At both of these schools, the choice of biomass fuel has been wood pellets. “Using carbon-neutral biomass fuels is a very quick way to reduce carbon emissions, especially in older buildings where heating may account for as much as 40% of emissions,” George Sands noted. “However, before proceeding with any such project it’s vital to establish which type of technology will deliver the best results. After a lot of research we concluded that wood pellets derived from wood processing waste offered the best results when biomass is the selected technology,” he added.

The factors that contributed to this choice included criteria such as combustion efficiency, storage and delivery requirements. In more rural locations, locally produced wood chips may be a more suitable option and Hoval has recently launched its Forester boiler to address these situations.

Biomass can also prove to be a highly cost-effective alternative when replacing old coal-fired boilers. As part of its overall commitment to reducing carbon emissions, Caerphilly Council has replaced four old coal-fired boilers at Pontllanfraith secondary school with three 350kW STU wood-burning boilers from Hoval.

As well as new boilers, mechanical contractors Lorne Stewart also installed new stokers and feeders, enabling the pellets to be fed automatically to the boilers to provide precise control of heat output. The boilers are linked to a control system which brings them on in sequence as and when required.

The wood pellets are derived from sustainable sources and the carbon dioxide they produce during combustion is equivalent to that consumed by the trees during growth, making them carbon-neutral. A further benefit to the council is an increase in energy efficiency.
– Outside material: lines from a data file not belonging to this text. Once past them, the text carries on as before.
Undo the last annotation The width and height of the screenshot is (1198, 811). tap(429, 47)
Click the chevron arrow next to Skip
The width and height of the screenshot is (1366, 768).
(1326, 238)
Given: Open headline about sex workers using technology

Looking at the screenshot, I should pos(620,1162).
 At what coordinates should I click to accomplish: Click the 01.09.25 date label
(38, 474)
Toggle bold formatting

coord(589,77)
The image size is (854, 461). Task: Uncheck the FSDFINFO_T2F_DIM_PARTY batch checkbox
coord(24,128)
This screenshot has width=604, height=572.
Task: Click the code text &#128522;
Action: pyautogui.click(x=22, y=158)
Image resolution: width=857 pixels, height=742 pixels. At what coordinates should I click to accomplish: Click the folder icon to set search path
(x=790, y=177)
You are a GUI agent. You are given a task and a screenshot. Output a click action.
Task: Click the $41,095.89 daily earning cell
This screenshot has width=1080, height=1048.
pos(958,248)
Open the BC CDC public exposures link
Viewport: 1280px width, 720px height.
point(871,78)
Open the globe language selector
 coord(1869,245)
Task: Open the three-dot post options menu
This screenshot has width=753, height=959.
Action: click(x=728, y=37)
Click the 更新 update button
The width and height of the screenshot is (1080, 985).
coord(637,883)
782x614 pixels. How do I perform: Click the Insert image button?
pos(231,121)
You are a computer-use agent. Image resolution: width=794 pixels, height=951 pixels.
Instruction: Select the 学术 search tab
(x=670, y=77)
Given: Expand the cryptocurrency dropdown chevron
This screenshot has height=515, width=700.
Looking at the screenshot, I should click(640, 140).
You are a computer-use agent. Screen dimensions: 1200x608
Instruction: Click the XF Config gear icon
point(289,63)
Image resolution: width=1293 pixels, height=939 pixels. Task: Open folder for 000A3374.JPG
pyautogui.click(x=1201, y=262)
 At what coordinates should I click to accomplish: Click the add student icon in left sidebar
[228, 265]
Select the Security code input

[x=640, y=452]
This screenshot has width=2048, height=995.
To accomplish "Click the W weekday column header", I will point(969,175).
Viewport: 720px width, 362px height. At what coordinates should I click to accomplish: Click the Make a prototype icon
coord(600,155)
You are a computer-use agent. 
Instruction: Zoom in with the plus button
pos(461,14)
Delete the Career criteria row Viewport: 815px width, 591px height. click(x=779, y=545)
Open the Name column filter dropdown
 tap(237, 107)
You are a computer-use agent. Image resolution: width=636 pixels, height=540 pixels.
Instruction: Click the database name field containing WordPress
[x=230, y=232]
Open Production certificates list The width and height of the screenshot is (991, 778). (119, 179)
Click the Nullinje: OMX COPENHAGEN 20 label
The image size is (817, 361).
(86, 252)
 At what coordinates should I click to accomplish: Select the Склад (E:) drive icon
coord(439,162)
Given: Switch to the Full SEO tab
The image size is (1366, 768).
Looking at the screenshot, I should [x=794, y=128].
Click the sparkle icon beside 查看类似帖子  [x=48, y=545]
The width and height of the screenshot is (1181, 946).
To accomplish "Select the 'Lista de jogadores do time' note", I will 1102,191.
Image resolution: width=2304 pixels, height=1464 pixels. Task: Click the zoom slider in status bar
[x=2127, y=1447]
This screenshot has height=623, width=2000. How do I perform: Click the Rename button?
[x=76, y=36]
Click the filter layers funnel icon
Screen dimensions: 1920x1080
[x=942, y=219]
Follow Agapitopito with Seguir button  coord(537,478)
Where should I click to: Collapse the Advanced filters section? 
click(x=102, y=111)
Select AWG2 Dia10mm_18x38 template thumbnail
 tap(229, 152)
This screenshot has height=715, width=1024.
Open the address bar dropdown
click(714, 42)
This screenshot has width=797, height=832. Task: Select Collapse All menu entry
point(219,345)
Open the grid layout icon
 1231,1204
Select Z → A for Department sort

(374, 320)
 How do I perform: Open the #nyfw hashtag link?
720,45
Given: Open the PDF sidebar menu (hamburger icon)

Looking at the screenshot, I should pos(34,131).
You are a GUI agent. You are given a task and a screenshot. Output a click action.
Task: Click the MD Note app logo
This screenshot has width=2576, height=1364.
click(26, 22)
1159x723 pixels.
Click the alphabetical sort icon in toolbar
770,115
“Although wood has a slightly lower calorific value than coal, the new Hoval boilers are 90% efficient, compared to the 68% efficiency of the coal-fired boilers, so we are achieving significant improvements in efficiency,” commented John Davies of the council’s Property Service’s department. “The boilers have now been operational for around six months and we are very happy with their performance,” he added.

Staying in control

As noted earlier, the key to any such projects is to make sure all of the systems that contribute to heating and hot water work together in harmony. For example, when there is plenty of solar energy available it makes sense to use it to its full potential. When there is less, it can be used to pre-heat hot water, with other sources kicking in to bring the water up to temperature.

As a company that manufactures biomass boilers, solar heating systems and heat pumps – as well as ultra-efficient gas and oil fired boilers, Hoval has vast experience of providing integrated, optimised systems that give maximum performance throughout the year. This results from a combination of engineering expertise and a profound understanding of each technology, backed by advanced controls systems that we have developed to address these challenges.

In addition, we are able to offer comprehensive packages that go far beyond the supply of equipment to encompass every stage of the project from initial design right through to final commissioning and ongoing maintenance. We also have considerable experience of working with local authorities and individual schools to ensure that individual requirements are fully addressed.